Deep-learning based malignancy risk estimation of pulmonary nodules in PET/CT imaging

L. Leijten, E. van der Heijden, E. Aarntzen, R. Verhoeven and C. Jacobs

European Congress of Radiology 2026.

Purpose: The current BTS guidelines recommend evaluation of suspicious pulmonary nodules using [18F]FDG-PET/CT imaging followed by Herder model risk stratification. However, its reliance on a small set of predefined features may limit its diagnostic accuracy. This study aims to develop a deep learning (DL) algorithm for risk stratification and compare its performance to the Herder risk model and clinician assessment. Methods: In a single-center retrospective study, we collected 533 indeterminate pulmonary nodules (265 malignant) with a diameter of 18.4 ± 12.1 (mean ± SD) in 436 patients. Cases were identified through biopsy records (n=341), querying for FDG-PET/CT reports with mentions of pulmonary nodules (n=50), and using automatic nodule detection in confirmed benign patients (n=142). Histopathological confirmation and 2-year cancer registry follow-up served as reference standard. A patient-level random split created a development set (n=393) and test set (n=140). Subsequently, we developed a PET/CT DL algorithm which was benchmarked against the Herder risk model and imaging-only assessment by a nuclear physician with 7 years of experience. Model performance was measured using the area under the receiver operating characteristics curve (AUC) with differences between models compared with the DeLong test. Results: On the test set, the PET/CT DL algorithm achieved an AUC 0.85 [95%CI: 0.77 - 0.92] compared to 0.78 [0.68 – 0.86] (p=0.106) by the Herder model. The DL algorithm outperformed imaging assessment by the nuclear physician: AUC 0.77 [0.68 – 0.85] (p=0.024).
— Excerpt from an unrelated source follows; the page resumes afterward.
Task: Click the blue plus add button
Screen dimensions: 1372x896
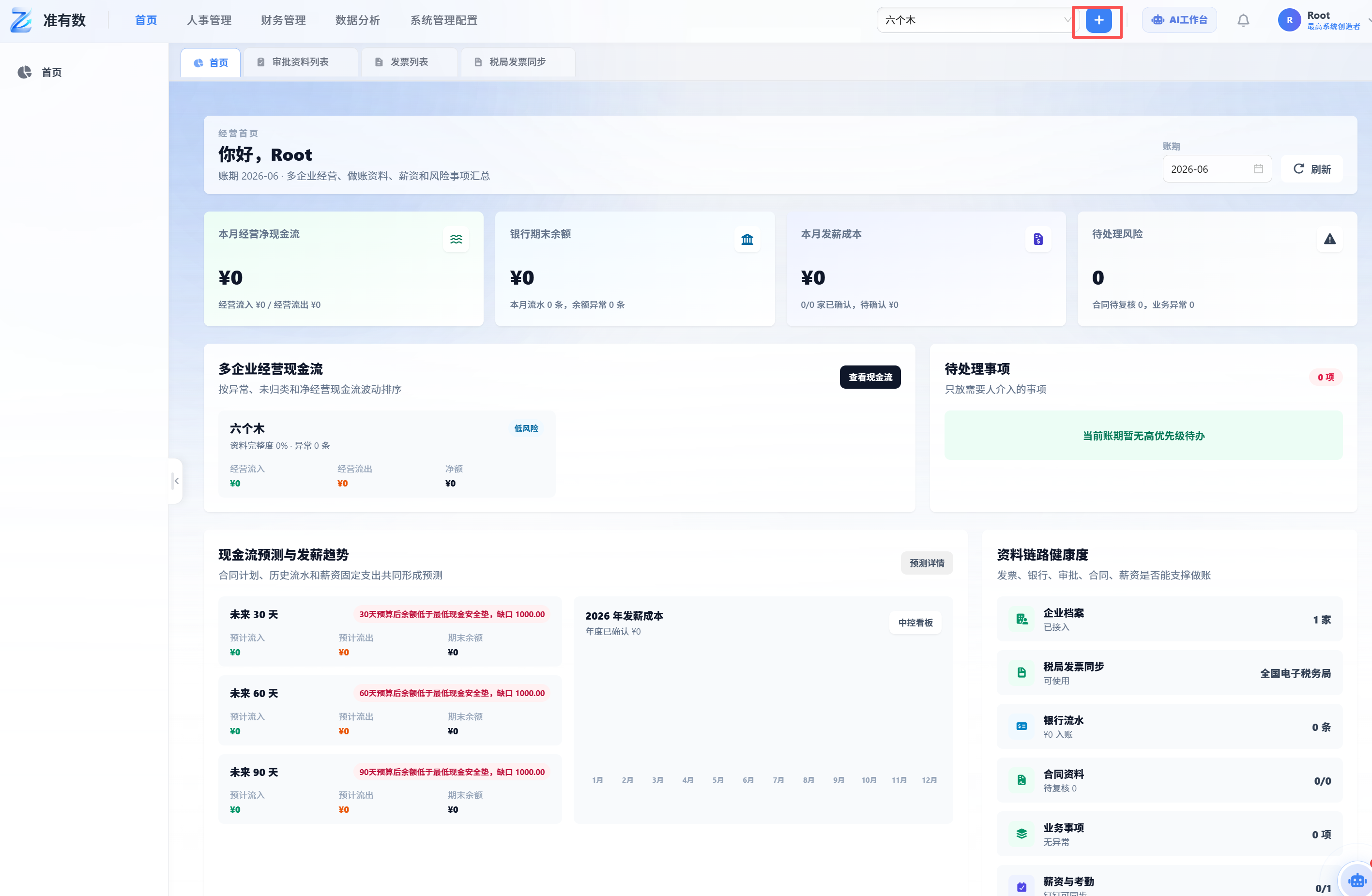Action: coord(1098,20)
Conclusion: The PET/CT DL algorithm showed similar performance to the guideline-recommended Herder risk model, but outperformed imaging-only assessment by the nuclear physician. The DL algorithm may help to optimize the clinical decision between invasive diagnosis and CT surveillance follow-up. Limitations: The single-center design and non-consecutive cohort may limit generalizability of the results.